Sex differences in the executive and behavioral reserve of autosomal dominant frontotemporal dementia

Affiliations

Sex differences in the executive and behavioral reserve of autosomal dominant frontotemporal dementia

Jesús Garcia Castro et al. Alzheimers Dement. 2025 Apr.

Abstract

Introduction: Self-reported sex influences brain resilience, but its role in genetic frontotemporal dementia (FTD) remains unclear.

Methods: We analyzed 394 genetic-FTD patients and 279 controls from the ALLFTD consortium, assessing annual neuropsychological performance and MRI-based cortical thickness. Clinical characteristics and cortical thickness were compared between sexes. We used the residuals of linear regression models, which predict each participant's cognitive and behavioral performance levels relative to cortical thickness, as a proxy for reserve. We then modeled sex differences in longitudinal trajectories with linear mixed-effects models.

Results: Symptomatic females with genetic FTD had lower frontal cortical thickness than males, and the C9orf72 subgroup showed lower-than-expected frontal cortical thickness for a given level of executive functioning. Differences in cognitive reserve between sexes peaked near symptom onset but diminished thereafter.

Discussion: Females with genetic FTD showed higher cognitive reserve than males, suggesting that self-reported sex modulates resilience to frontotemporal neurodegeneration.
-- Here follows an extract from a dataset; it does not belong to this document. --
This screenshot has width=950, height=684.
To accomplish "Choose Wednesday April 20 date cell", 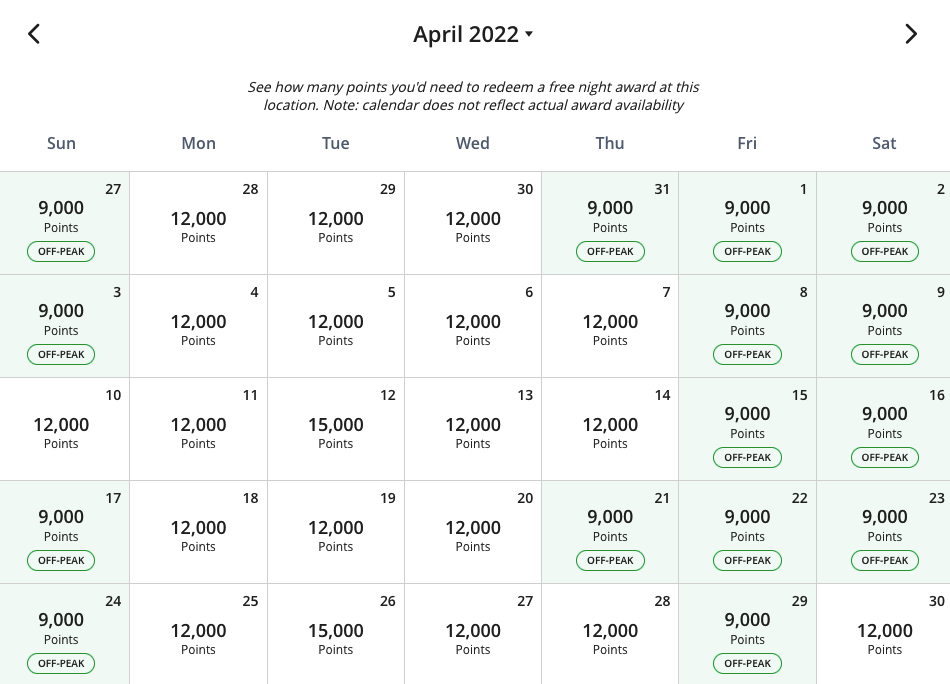I will point(473,532).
Highlights: Females with genetic FTD showed higher cognitive reserve than males. Those differences were particularly pronounced in the C9orf72 and GRN subgroups. The higher cognitive reserve in females declined as the disease progressed.

Keywords: cognitive reserve; diagnosis; frontotemporal dementia; magnetic resonance imaging; neuroimaging; progression; resilience; survival.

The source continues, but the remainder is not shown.